If fruit and tender greens are our ideal food, and we eat them in great quantities, I can't understand why we have to worry about Omega-3.
Flaxseeds have no a good flavour, and they and will pass through your body undigested if you don't grind them! 
Vit. D and Vit. B12 must be supplemented, but no other supplementation is necessary.
But obviously it's clear that if you believe in everything science says, then you have to take many supplements (Zinc, Selenium, Iodine, Chromium, long-chain Omega-3)!

Have you read 80-10-10? it doesn't sound like you have as Dr Doug promotes the IDEAL diet for humans as being fruit, some greens and SMALL AMOUNTS OF NUTS AND SEEDS.

I actually enjoy the flavour of flaxseeds - I don;t enjoy the flavour of some fruits, does that mean fruit is not my ideal food? no of course not.

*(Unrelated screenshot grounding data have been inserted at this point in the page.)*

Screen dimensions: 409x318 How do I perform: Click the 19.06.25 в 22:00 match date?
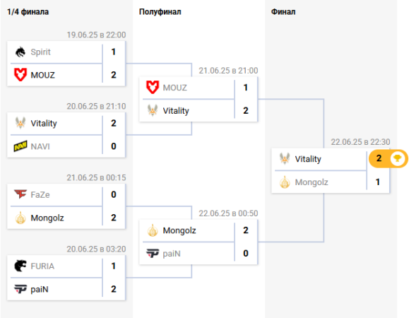point(96,35)
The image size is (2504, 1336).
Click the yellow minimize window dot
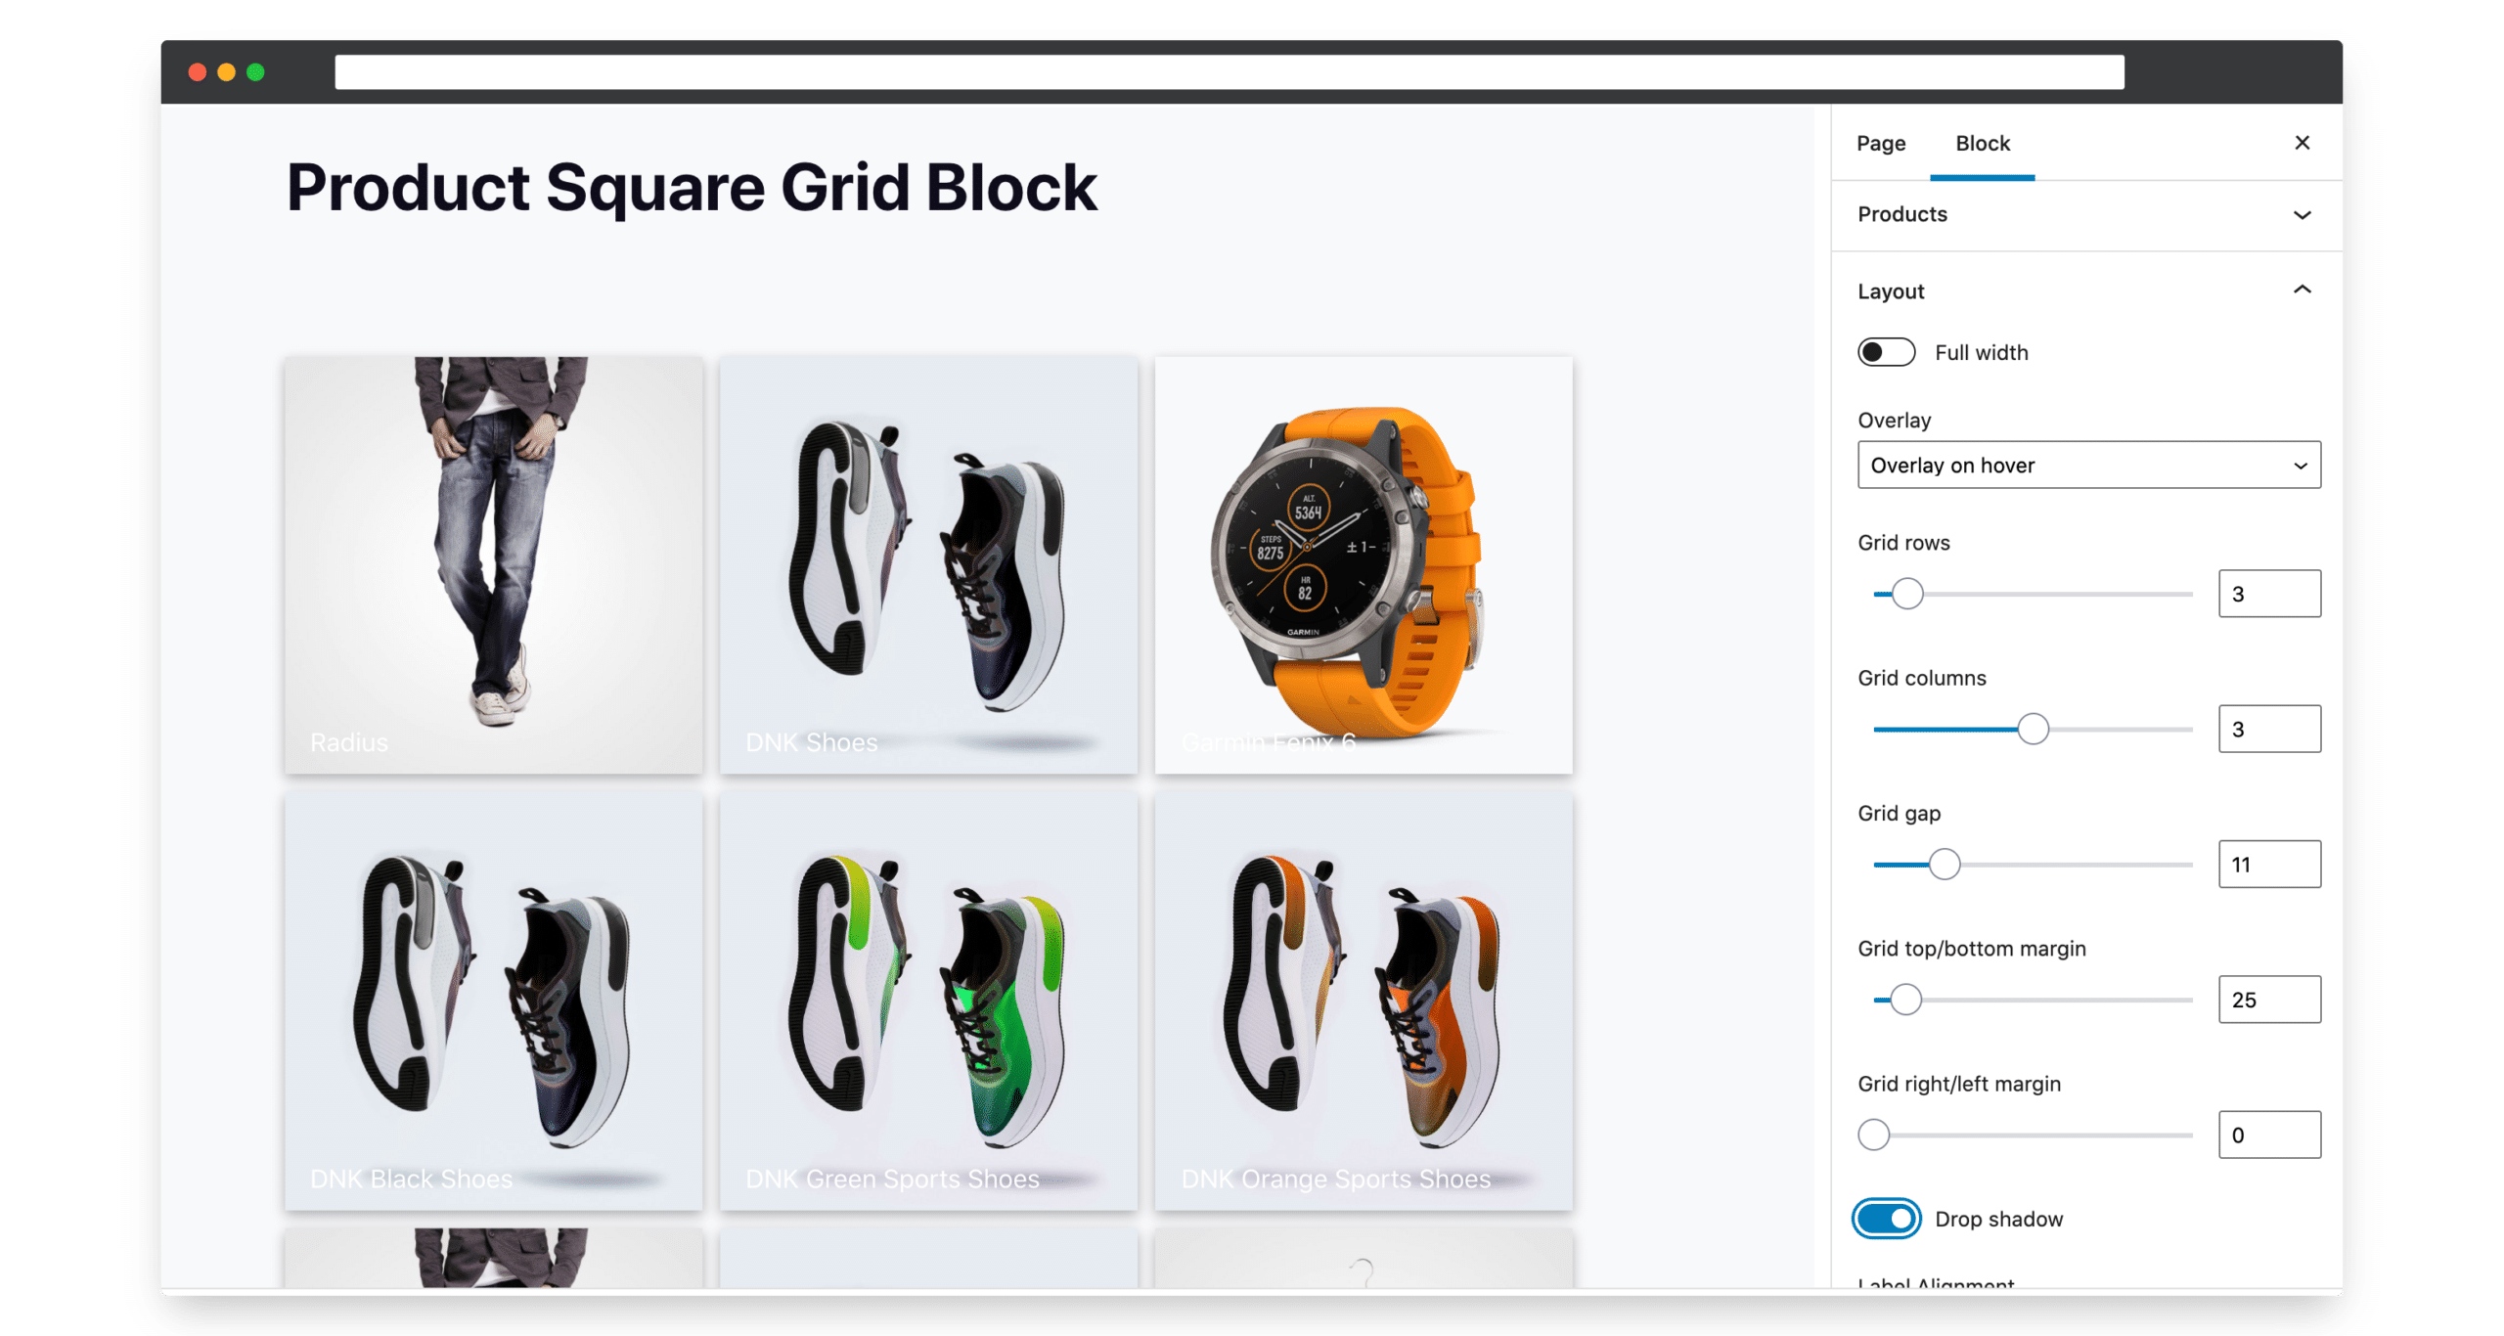pyautogui.click(x=226, y=72)
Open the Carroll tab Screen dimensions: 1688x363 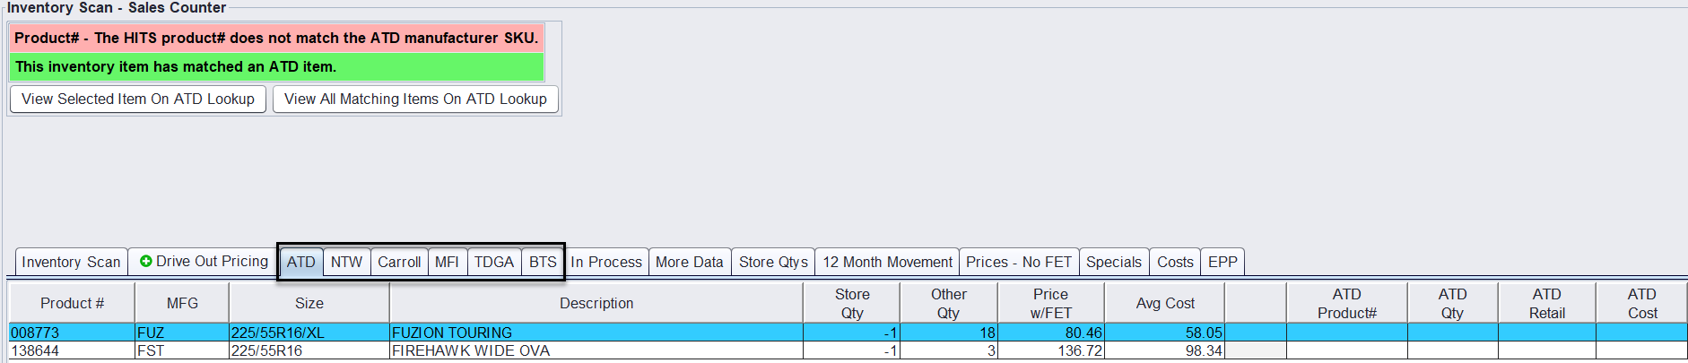click(399, 262)
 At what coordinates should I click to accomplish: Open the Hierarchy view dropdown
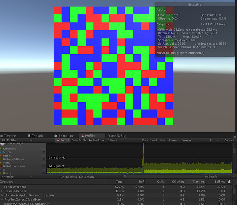(16, 177)
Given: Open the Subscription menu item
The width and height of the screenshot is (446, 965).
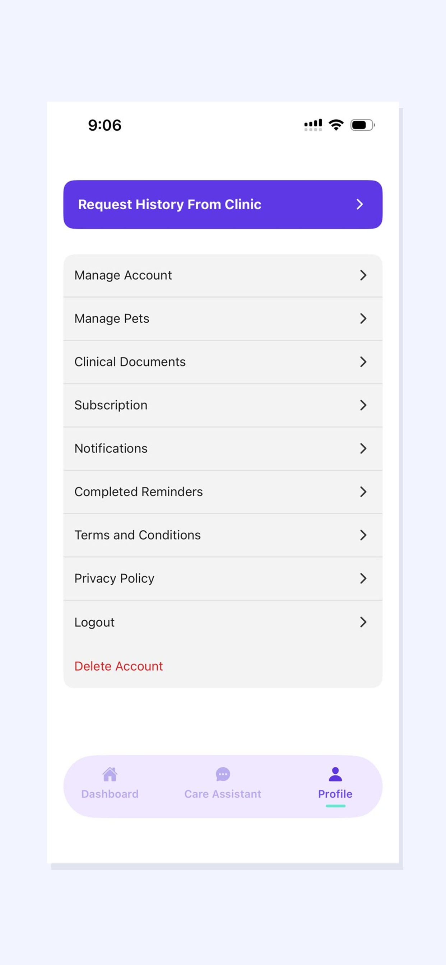Looking at the screenshot, I should pyautogui.click(x=223, y=405).
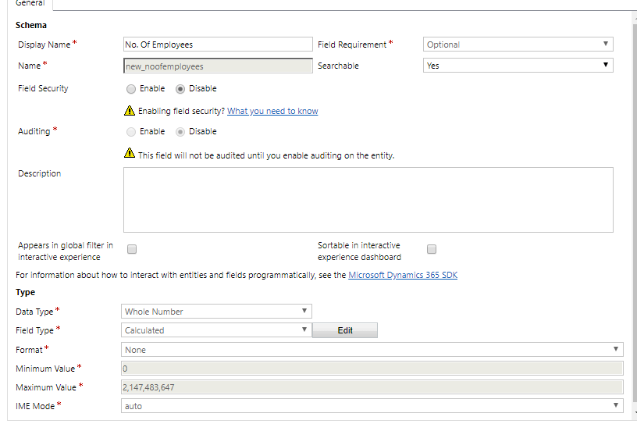Open the Microsoft Dynamics 365 SDK link
The image size is (637, 424).
pos(403,275)
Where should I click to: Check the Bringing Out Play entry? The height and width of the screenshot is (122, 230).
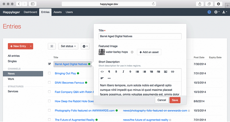pyautogui.click(x=49, y=73)
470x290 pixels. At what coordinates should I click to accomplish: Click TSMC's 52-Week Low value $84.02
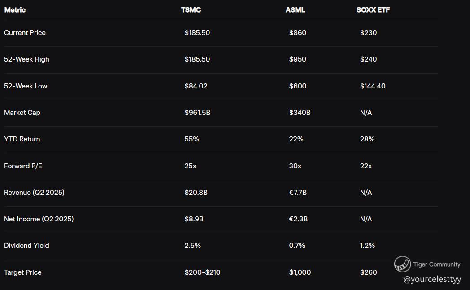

This diet is a LIFESTYLE in which we must emulate our natural surroundings, I don't live in the topics so I take a Vit D supplement as we have no sun for about 8 months of the year. In an ideal world I wouild make all my vit D from the sun as I am designed to do IF I live in a hot country (which I dont).

Who believes everything that science says, or even books or even this forum?? it would be foolish to do so - you must make your own mind up. If you don't like what I am saying, why bother getting into a debate with me.

I have an 18 year career in natural health and nutrition and I have seen that the omega 3-6 ratio is still bad even in vegas and raw vegans and fruit vegans.

Its not the amount of omega 3 that is the issue it is its relationship to omega 6 that is important, check your chronometer read out, is your omega 3 - 6 ratio 1:1?

if you have more omega 6 to 3 than you will need to adjust your diet, it can be done on just fruits and greens for sure but you will have to do a lot of research to make it work for you.

Without the correct ratio of omega 3 to 6 the body CANNOT make EPA and DHA and that is a FACT.

Please do not undermine your health just to stick to some rigid dogma, the 80-10-10 diet allows for small amounts of nuts and seeds, there is no need to remove them completely at all.

In fact in Dr Dougs diet plans, in his book (read it if you haven't) the amount of nuts and seeds he promotes is far greater than I consume.

I dont believe in supps (other than the 2 stated) despite my nutrition degree being quite aggressive about promoting them. I belive in using wholefoods to get the full range of vitamins. Seeds are not supplements they are wholefoods with unique nutritional profiles.

The 80-10-10 diet (which this forum promotes) is concerned with keeping fats below 10% of total calories, not about removing nuts and seeds - where did you get that idea?

Also you contradict yourself, if fruit and greens are the ideal food why MUST B12 be supplemented? (I know the reasons but do you?) did you know that some vegans never supplement and never become deficient.

and you made a good point at the beginning..."if fruit and greens are our ideal food"

Exactly 'IF' so don't get on your high horse about eating seeds when you don't even know for sure if the diet you promote is even valid.

You can learn much on this forum if you keep an open mind, which I suggest you do.